Ore 10,40 ci raggiungono Billy e parte della sua famiglia, il lavoro che vedremo in campo sarà svolto con lui e i suoi proprietari, Attilio e l’istruttrice che li segue. La calma e l’accuratezza delle attività svolte aiutano l’intero gruppo a unirsi e a sentirsi una cosa unica, senza che Billy abbia l’interesse a prendersi in carico la responsabilità di ciò che accade. La superficialità non è ammessa e Billy non perde l’occasione di ricordalo alla proprietaria in un momento di sbadataggine. La seduta si allunga in spiegazioni e supporto ai proprietari perché più che in ogni altro problema del comportamento nel DCR il gruppo vacilla e va sorretto e accolto nelle sue debolezze.
Durante questo incontro il tempo vola, ce ne resta ancora un po’ per la restituzione del caso in aula. In questa occasione teniamo le fila della discussione in modo che la classe resti agganciata all’argomento e agli obiettivi della riabilitazione senza cadere in facili soluzioni che non sono volutamente argomento di questo percorso.
Ore 15.00 iniziamo l’ultima parte di questo week end con un caso teorico che viene presentato da Katia Galbiati sul DCR intraspecifico. Il caso appassiona subito l’aula ed alla fine della discussione arriviamo tutti alla conclusione che senza l’apporto della relazione cane-proprietario i nostri strumenti sono inattuabili e riflettiamo sull’opportunità di quando sia giusto rinunciare a un caso.

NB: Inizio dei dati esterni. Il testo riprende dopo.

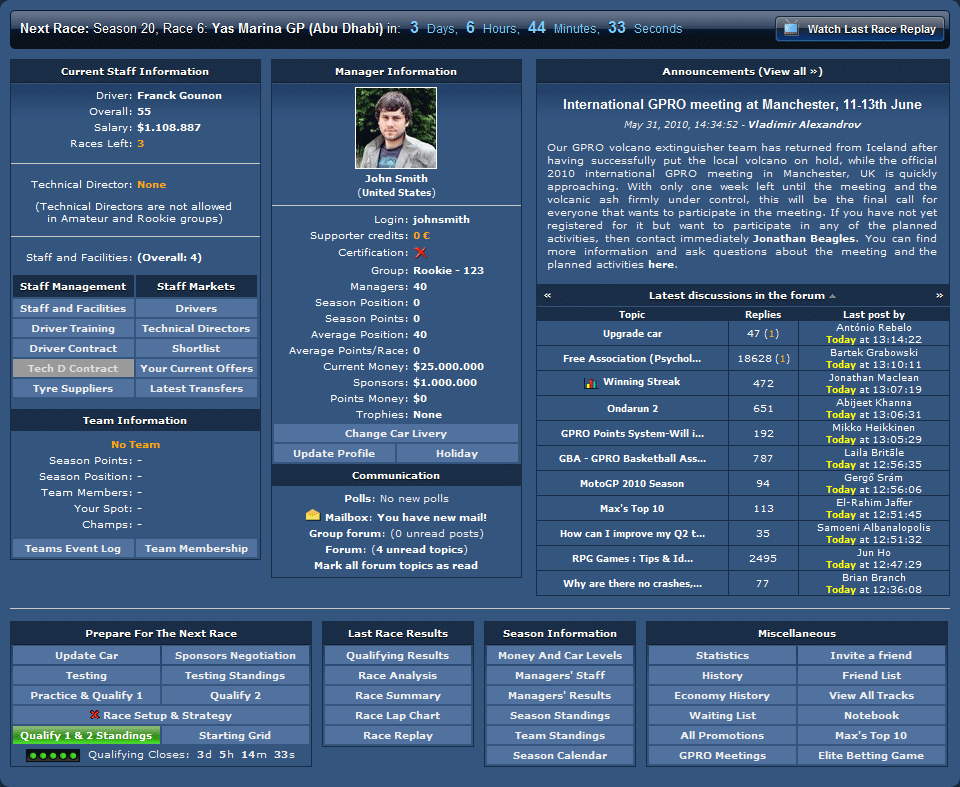
Task: Open Qualify 1 & 2 Standings
Action: pyautogui.click(x=85, y=736)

Il pomeriggio procede con ulteriori discussioni sul DCR, che grazie agli spunti offerti da Attilio sono fonte di profonde riflessioni anche personali. Ore 18,30 chiudiamo i lavori e per la prima volta fuori dall’aula ad accoglierci troviamo ancora la luce. Quasi siamo tentati di restare e scambiare ancora qualche chiacchiera se non ci fossero lunghi viaggi da affrontare per tornare a casa. Il mio non è poi così lungo, ma per la prima volta vengo accompagnata oltre che dalla stanchezza anche dalla sensazione di un bel mare calmo dopo il tumulto; ho ancora la lucidità di comprendere che il porto dal quale siamo partiti a gennaio è veramente molto lontano, che la via di navigazione alle nostre spalle è tracciata ma è sempre più chiara davanti a noi la via che vogliamo percorrere, tanto da non voler più tornare indietro. Io non voglio più tornare indietro.